Finasteride (Propecia) is used to treat male pattern baldness or an enlarged prostate. While Finasteride outcomes are generally positive, there is potential for side effects to persist long after the patient has stopped taking Finasteride. These side effects include sexual, feminising and psychological symptoms.
The sexual side effects are decreased libido as well as sexual anhedonia, which is an inability to feel sexual pleasure. It is also possible for men to lose muscle mass, decrease their ability to gain new muscle tissue and develop breasts, a condition known as gynecomastia. Other physical side effects can include tinnitus (ringing of the ears), decreased production of skin oils and an increase of fatty deposits on the body.
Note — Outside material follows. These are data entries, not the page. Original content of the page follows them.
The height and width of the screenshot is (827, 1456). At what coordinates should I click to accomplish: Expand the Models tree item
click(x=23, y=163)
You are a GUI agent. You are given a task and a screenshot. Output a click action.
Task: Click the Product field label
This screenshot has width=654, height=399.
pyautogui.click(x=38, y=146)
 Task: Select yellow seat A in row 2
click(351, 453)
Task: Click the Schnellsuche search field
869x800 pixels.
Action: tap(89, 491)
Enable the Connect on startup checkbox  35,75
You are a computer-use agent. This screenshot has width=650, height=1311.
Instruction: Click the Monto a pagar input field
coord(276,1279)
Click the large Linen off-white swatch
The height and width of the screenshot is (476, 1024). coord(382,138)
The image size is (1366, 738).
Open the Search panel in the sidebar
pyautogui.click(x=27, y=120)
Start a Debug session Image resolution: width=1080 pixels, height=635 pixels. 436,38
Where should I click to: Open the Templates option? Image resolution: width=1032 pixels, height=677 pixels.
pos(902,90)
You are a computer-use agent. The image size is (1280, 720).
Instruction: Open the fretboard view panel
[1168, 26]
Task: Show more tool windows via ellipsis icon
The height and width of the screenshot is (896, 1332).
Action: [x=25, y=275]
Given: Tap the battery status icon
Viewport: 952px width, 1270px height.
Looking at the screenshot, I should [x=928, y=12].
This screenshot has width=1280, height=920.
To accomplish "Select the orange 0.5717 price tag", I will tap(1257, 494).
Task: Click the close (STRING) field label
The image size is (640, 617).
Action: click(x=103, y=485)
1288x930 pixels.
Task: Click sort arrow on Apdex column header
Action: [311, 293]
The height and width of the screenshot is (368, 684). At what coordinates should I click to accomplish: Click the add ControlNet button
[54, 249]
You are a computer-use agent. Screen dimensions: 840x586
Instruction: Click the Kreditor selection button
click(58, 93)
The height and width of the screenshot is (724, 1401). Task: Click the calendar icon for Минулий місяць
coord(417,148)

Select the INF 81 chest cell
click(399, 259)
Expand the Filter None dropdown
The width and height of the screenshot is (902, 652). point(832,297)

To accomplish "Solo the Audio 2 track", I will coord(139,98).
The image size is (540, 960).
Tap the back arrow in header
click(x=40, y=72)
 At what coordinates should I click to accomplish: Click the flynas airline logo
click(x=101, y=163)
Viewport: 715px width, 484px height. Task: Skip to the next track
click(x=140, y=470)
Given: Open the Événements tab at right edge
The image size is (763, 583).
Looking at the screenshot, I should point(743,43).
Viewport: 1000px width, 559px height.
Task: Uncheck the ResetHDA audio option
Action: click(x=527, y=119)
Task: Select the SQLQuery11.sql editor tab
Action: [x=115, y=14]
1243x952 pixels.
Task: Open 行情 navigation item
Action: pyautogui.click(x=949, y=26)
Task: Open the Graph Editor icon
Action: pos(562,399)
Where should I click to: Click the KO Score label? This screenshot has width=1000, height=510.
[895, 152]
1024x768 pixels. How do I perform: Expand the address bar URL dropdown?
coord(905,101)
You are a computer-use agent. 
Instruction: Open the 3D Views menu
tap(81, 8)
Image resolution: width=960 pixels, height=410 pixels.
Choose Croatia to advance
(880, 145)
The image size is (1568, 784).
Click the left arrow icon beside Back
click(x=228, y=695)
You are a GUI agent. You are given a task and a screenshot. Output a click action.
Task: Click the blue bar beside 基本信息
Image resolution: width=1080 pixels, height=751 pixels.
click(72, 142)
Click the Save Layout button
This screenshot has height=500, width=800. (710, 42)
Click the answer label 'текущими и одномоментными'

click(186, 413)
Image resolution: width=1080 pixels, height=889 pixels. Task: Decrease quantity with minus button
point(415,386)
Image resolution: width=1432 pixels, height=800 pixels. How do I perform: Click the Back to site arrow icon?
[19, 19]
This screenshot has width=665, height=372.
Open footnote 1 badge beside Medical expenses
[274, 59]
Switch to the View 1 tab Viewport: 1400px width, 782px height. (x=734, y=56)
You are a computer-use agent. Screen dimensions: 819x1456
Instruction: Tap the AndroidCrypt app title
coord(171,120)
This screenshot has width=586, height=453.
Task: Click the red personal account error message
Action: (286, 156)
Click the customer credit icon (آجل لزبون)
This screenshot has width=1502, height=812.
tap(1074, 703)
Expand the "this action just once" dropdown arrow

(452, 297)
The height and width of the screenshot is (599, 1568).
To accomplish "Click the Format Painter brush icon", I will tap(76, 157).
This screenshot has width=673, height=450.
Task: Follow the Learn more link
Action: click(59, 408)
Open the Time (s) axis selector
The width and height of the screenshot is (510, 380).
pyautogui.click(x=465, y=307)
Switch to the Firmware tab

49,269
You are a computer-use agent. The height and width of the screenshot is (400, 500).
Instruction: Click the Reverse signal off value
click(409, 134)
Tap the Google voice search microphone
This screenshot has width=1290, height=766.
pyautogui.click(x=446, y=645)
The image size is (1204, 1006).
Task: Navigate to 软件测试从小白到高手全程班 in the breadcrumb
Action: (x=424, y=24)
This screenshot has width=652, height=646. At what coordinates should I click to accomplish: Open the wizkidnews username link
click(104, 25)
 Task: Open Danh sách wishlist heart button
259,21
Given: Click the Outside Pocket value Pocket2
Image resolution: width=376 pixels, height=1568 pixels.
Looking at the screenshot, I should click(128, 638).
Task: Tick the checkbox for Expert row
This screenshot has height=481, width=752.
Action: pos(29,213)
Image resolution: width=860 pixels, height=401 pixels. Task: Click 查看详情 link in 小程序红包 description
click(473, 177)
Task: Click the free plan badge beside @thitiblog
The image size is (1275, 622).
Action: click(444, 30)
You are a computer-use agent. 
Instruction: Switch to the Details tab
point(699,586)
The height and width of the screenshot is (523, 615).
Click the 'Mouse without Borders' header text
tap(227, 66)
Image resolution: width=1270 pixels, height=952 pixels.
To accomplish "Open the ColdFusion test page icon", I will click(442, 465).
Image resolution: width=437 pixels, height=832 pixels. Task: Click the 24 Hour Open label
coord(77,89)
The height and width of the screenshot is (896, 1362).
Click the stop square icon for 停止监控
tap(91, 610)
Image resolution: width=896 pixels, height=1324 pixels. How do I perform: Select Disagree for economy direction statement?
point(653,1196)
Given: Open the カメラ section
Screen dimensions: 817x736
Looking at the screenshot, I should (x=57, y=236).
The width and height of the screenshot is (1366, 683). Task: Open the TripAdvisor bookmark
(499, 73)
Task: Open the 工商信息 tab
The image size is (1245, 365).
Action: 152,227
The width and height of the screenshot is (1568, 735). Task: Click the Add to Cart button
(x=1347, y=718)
Possible psychological side effects may occur following the onset of other symptoms. These side effects include memory loss (can be irreversible) suicidal thoughts and suicidal tendencies. It is not known whether these tendancies are a direct result of Finasteride, or if they are caused solely by the way the man affected perceives himself, or fears others may perceive him due to the changes in his body that Finasteride has caused.
Most of the time, these side effects will only affect men in a few small ways. However, there are reports of men who may be no longer be recognizable due to the changes that have occurred. At this time, there is no known cure for post-Finasteride syndrome. But it can resolve itself after a period of not taking the drug.